NOW, THEREFORE, in consideration of the foregoing premises and the respective agreements hereinafter set forth and the mutual benefits to be derived herefrom, Sterling and the Company hereby agree as follows:
TERMS:
1. Engagement. The Company hereby engages Sterling as a financial and management consultant, and Sterling hereby agrees to provide financial and management consulting services to the Company, all on the terms and subject to the conditions set forth below.
2. Services of Sterling. Sterling hereby agrees during the term of this engagement to consult with the Parent's Board of Managers (the "Board") and management of the Company and its subsidiaries in such manner and on such business and financial matters as may be reasonably requested from time to time by the Board, including but not limited to:
(i) developing and implementing corporate strategy;
(ii) budgeting future corporate investments;
(iii) developing acquisition and divestiture strategies;
(iv) subsequent debt and equity financings; and
(v) achieving liquidity for the Parent's members, including by way of a public offering or sale of the Company.
In addition to the business and financial consulting services set forth above, officers and employees of Sterling will be available to serve on the Board, without additional compensation, and will devote such time and attention to the Company's affairs as Sterling determines reasonably necessary to accomplish the purposes of this Agreement.
3. Personnel. Sterling shall provide and devote to the performance of this Agreement such members, partners, employees and agents of Sterling as Sterling shall deem appropriate for the furnishing of the services required hereby.
4. Compensation.
(a) The Company agrees to pay to Sterling as compensation for services to be rendered by Sterling hereunder a fee equal to $500,000 per year (the "Annual Fee"), payable semi-annually in advance, in two equal installments of $250,000 on each January 1 and July 1 of each year. Notwithstanding the foregoing, in the event (i) of the occurrence of any of the events described in Section 8.1.1 of that certain Credit Agreement, dated as of the date hereof as amended, supplemented,
amended and restated, or otherwise modified (the "Credit Agreement"), by and among the Company, the other subsidiaries of Parent, the institutions from time to time party thereto as lenders, Canadian Imperial Bank of Commerce, as Letter of Credit Issuer and Administrative Agent, and National City Bank, as Collateral Agent for the lenders thereunder), or (ii) any payment due (without giving effect to the terms of the subordination thereof and taking into consideration any payments required to be made on the date the Annual Fee is to be paid) under the subordinated note issued to Amerada Xxxx Corporation shall not have been paid or (iii) of the occurrence of any of the events described in clauses (a) through (d) of Section 8.1.9 of the Credit Agreement (any such event described in clauses (i), (ii) or (iii) a "Payment Default"), the Annual Fee shall not be paid, but shall accrue (without interest) until such Payment Default is cured or waived, at which time the accrued but unpaid Annual Fee shall be paid to Sterling.
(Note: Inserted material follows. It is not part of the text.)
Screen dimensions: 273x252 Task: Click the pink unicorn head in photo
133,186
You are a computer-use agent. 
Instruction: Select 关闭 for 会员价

The Company shall reimburse Sterling for such reasonable travel expenses and other direct out-of-pocket expenses as may be incurred by Sterling and its employees in connection with the rendering of services hereunder. The Company will, within 30 days after receipt of expense reports, reimburse Sterling for such expenses. On the date hereof the Company shall pay Sterling $150,685, representing the pro rata portion of the Annual Fee due for the period beginning on the date hereof and ending December 31, 2002.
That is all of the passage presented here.